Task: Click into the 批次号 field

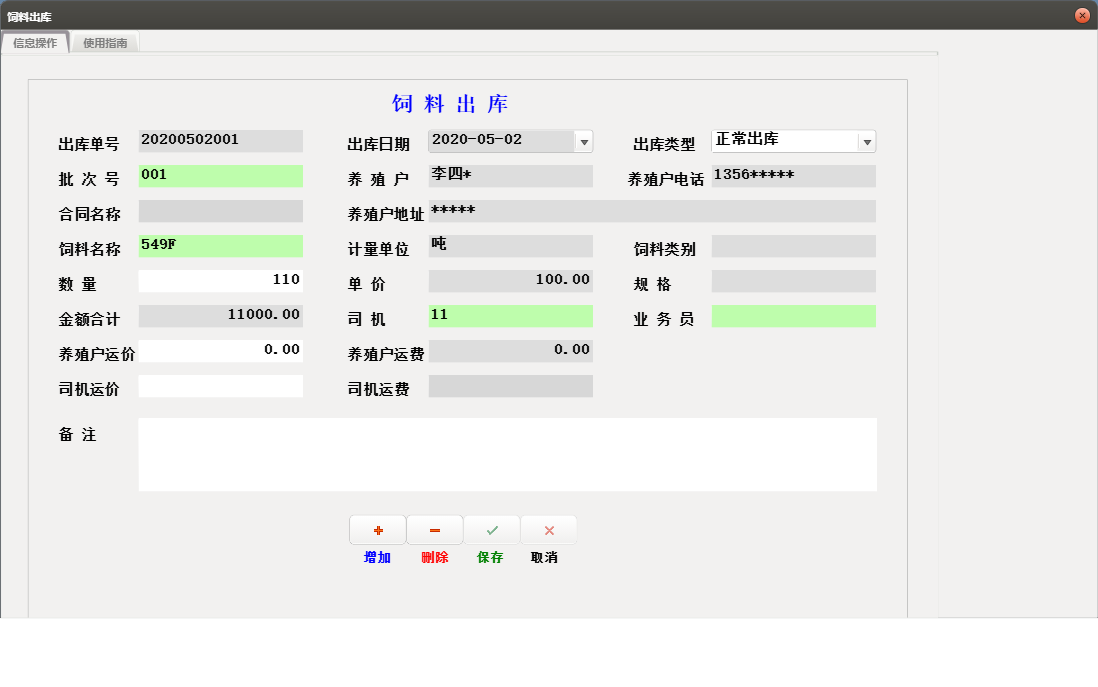Action: pos(220,176)
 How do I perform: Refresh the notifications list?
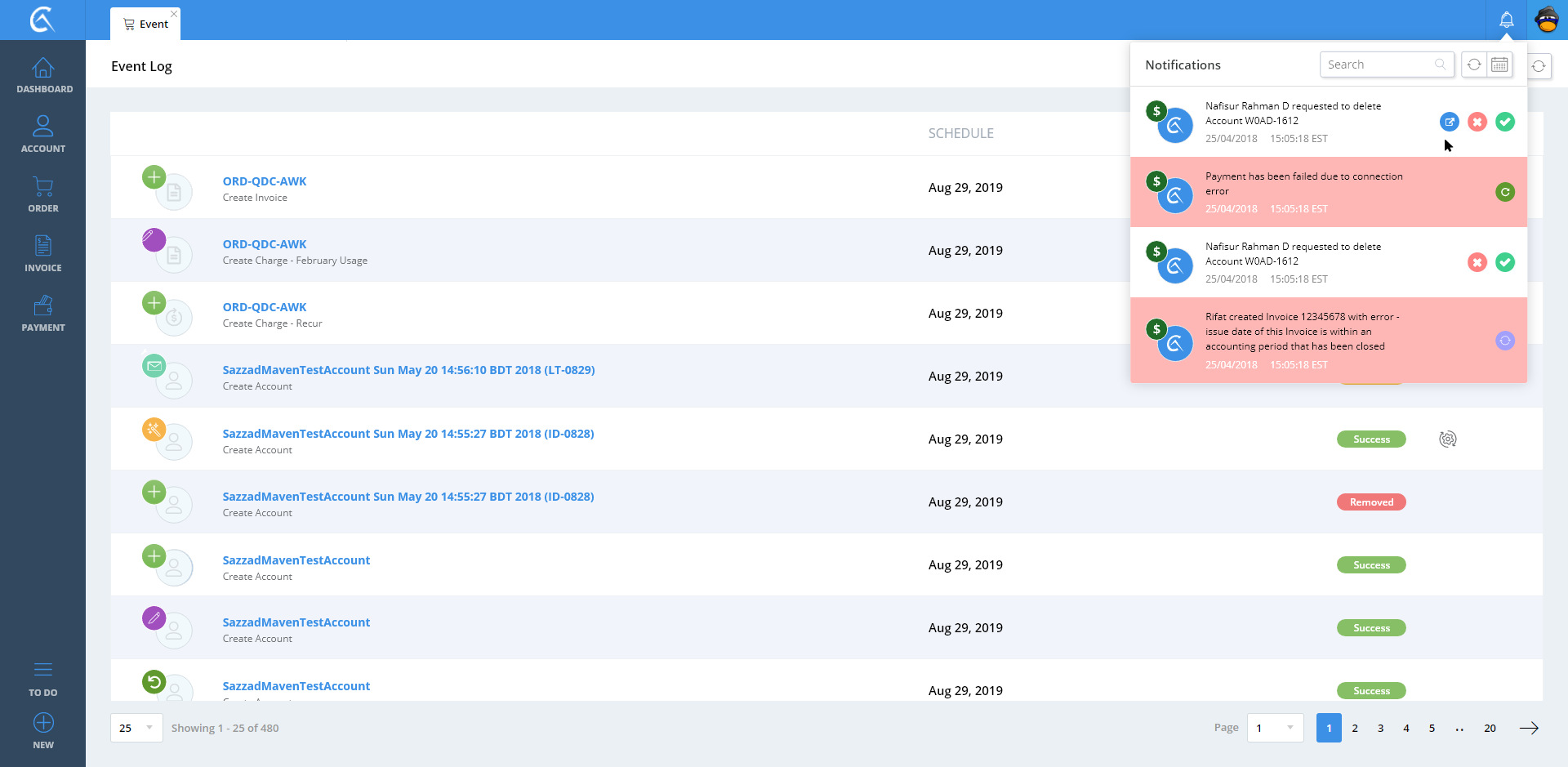pos(1473,65)
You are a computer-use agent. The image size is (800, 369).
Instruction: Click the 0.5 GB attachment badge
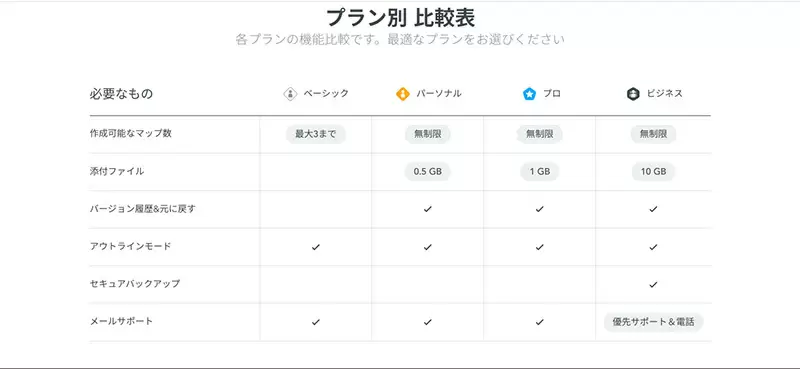(428, 172)
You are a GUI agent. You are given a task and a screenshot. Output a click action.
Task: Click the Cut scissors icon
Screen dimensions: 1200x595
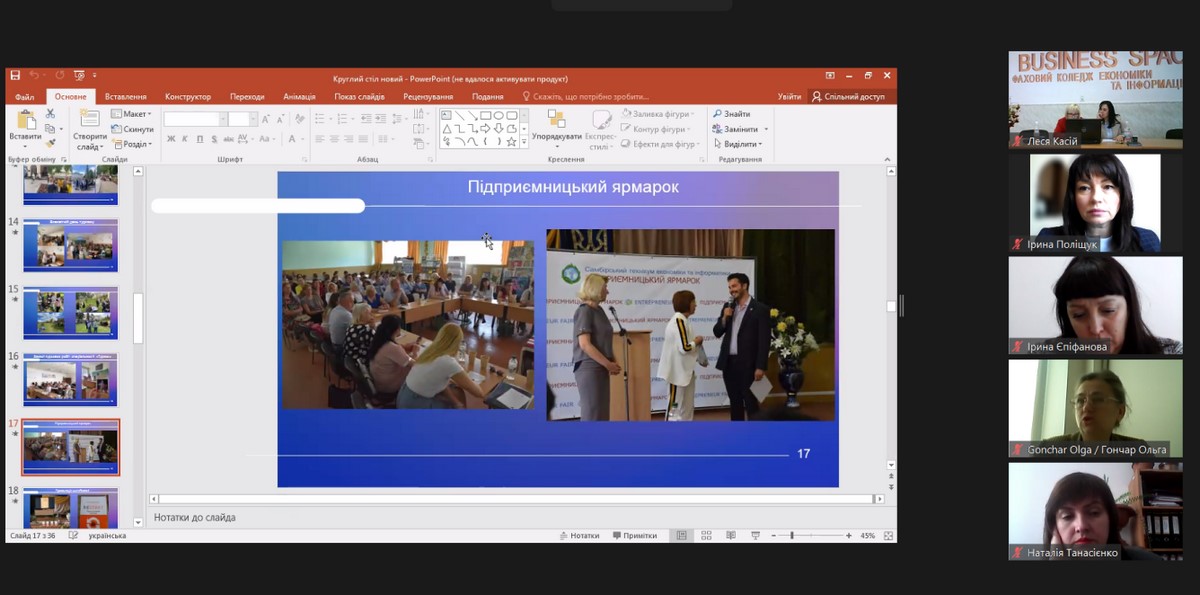point(50,114)
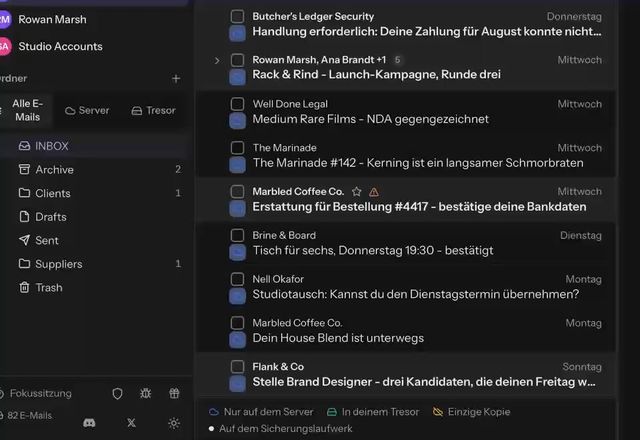Toggle the light theme sun icon
This screenshot has width=640, height=440.
coord(174,423)
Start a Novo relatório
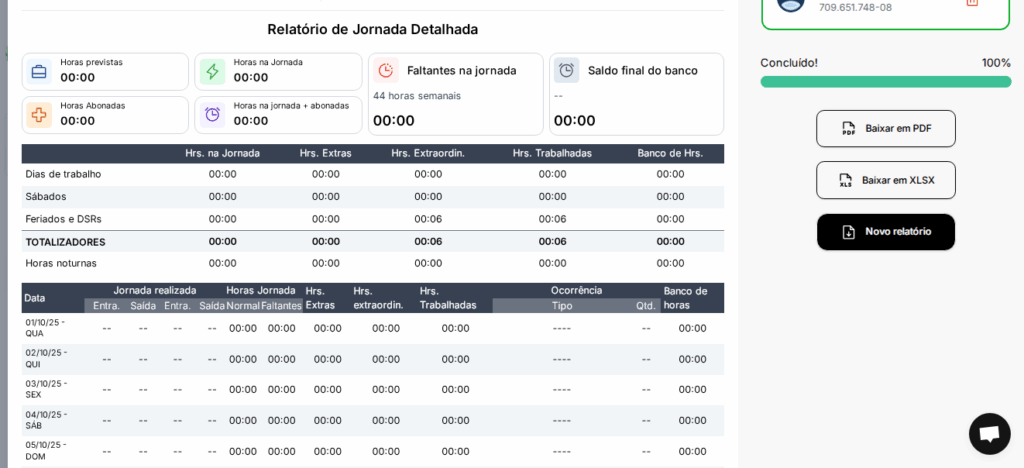Viewport: 1024px width, 468px height. [x=885, y=232]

***

EXERCISE GOAL: Set down every line of the listing above word for word, leaving out the pictures.

ANSWER:
Task: Click into the 批次号 field

Action: pos(220,176)
 How do I perform: Refresh the notifications list?
pos(1473,65)
You are a computer-use agent. The image size is (800, 369).
Instruction: Click the 0.5 GB attachment badge
(428, 172)
You are a GUI agent. You are given a task and a screenshot. Output a click action.
Task: Click the Cut scissors icon
Screen dimensions: 1200x595
point(50,114)
Toggle the light theme sun icon
This screenshot has width=640, height=440.
coord(174,423)
Start a Novo relatório
Viewport: 1024px width, 468px height. [x=885, y=232]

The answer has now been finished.